Create a sequence of step-length one from the smallest to the largest value for each row in a matrix.

``````x <- sample(1:6, 12, replace=TRUE)
mat <- matrix(x, nrow=3)

apply(mat, 1, function(x) { seq(min(x), max(x)) })

``````

An anonymous function can also stand on its own:

``````(function() { 1 })()
[1] 1

``````

is equivalent to

``````f <- function() { 1 })
f()
[1] 1

``````

## # RStudio code snippets

This is just a small hack for those who use self-defined functions often.
Type "fun" RStudio IDE and hit TAB.

(opens new window)

The result will be a skeleton of a new function.

``````name <- function(variables) {

}

``````

One can easily define their own snippet template, i.e. like the one below

``````name <- function(df, x, y) {
require(tidyverse)
out <-
return(out)
}

``````

The option is `Edit Snippets` in the `Global Options -> Code` menu.

## # Named functions

R is full of functions, it is after all a functional programming language (opens new window), but sometimes the precise function you need isn't provided in the Base resources. You could conceivably install a package (opens new window) containing the function, but maybe your requirements are just so specific that no pre-made function fits the bill? Then you're left with the option of making your own.

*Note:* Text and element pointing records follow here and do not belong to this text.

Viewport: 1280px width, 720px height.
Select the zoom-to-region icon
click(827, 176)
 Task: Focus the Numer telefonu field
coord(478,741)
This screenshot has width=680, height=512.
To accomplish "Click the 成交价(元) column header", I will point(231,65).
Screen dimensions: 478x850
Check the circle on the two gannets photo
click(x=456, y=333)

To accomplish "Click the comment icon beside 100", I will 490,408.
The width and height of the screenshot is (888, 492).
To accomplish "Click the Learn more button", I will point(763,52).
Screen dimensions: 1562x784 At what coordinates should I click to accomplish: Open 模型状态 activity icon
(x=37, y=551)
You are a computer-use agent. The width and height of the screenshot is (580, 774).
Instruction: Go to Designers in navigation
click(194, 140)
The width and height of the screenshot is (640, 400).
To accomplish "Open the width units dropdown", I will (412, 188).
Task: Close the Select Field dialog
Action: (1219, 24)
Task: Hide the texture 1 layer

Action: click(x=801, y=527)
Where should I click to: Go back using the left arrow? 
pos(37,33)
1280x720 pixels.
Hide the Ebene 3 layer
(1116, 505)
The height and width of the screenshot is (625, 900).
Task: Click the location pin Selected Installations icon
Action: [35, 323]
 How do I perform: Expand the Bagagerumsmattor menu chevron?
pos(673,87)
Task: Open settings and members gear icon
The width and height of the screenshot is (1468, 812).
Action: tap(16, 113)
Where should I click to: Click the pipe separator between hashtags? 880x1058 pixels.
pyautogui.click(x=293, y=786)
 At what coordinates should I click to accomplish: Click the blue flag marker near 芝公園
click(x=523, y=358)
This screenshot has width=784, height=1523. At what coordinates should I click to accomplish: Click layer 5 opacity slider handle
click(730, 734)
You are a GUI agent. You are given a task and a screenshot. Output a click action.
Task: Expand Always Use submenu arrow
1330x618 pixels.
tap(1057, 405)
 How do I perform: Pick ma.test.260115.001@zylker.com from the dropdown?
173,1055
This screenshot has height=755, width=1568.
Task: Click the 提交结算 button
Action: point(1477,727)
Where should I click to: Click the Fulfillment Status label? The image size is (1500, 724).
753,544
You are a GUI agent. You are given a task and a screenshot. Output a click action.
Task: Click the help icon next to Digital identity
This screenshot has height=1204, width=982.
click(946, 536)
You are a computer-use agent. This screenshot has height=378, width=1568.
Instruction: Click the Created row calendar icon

A function can be very simple, to the point of being being pretty much pointless. It doesn't even need to take an argument:

``````one <- function() { 1 }
one()
[1] 1

two <- function() { 1 + 1 }
two()
[1] 2

``````

What's between the curly braces `{ }` is the function proper. As long as you can fit everything on a single line they aren't strictly needed, but can be useful to keep things organized.

A function can be very simple, yet highly specific. This function takes as input a vector (`vec` in this example) and outputs the same vector with the vector's length (6 in this case) subtracted from each of the vector's elements.

``````vec <- 4:9
subtract.length <- function(x) { x - length(x) }
subtract.length(vec)
[1] -2 -1  0  1  2  3

``````

Notice that `length()` is in itself a pre-supplied (i.e. Base) function. You can of course use a previously self-made function within another self-made function, as well as assign variables and perform other operations while spanning several lines:

``````vec2 <- (4:7)/2

msdf <- function(x, multiplier=4) {
mult <- x * multiplier
subl <- subtract.length(x)
data.frame(mult, subl)
}

msdf(vec2, 5)
mult subl
1 10.0 -2.0
2 12.5 -1.5
3 15.0 -1.0
4 17.5 -0.5

``````

`multiplier=4` makes sure that `4` is the default value of the argument `multiplier`, if no value is given when calling the function `4` is what will be used.

The above are all examples of named functions, so called simply because they have been given names (`one`, `two`, `subtract.length` etc.)

## # Passing column names as argument of a function

Sometimes one would like to pass names of columns from a data frame to a function. They may be provided as strings and used in a function using `[[`. Let's take a look at the following example, which prints to R console basic stats of selected variables:

``````basic.stats <- function(dset, vars){
for(i in 1:length(vars)){
print(vars[i])
print(summary(dset[[vars[i]]]))
}
}

basic.stats(iris, c("Sepal.Length", "Petal.Width"))

``````

As a result of running above given code, names of selected variables and their basic summary statistics (minima, first quantiles, medians, means, third quantiles and maxima) are printed in R console. The code `dset[[vars[i]]]` selects i-th element from the argument `vars` and selects a corresponding column in declared input data set `dset`. For example, declaring `iris[["Sepal.Length"]]` alone would print the `Sepal.Length` column from the `iris` data set as a vector.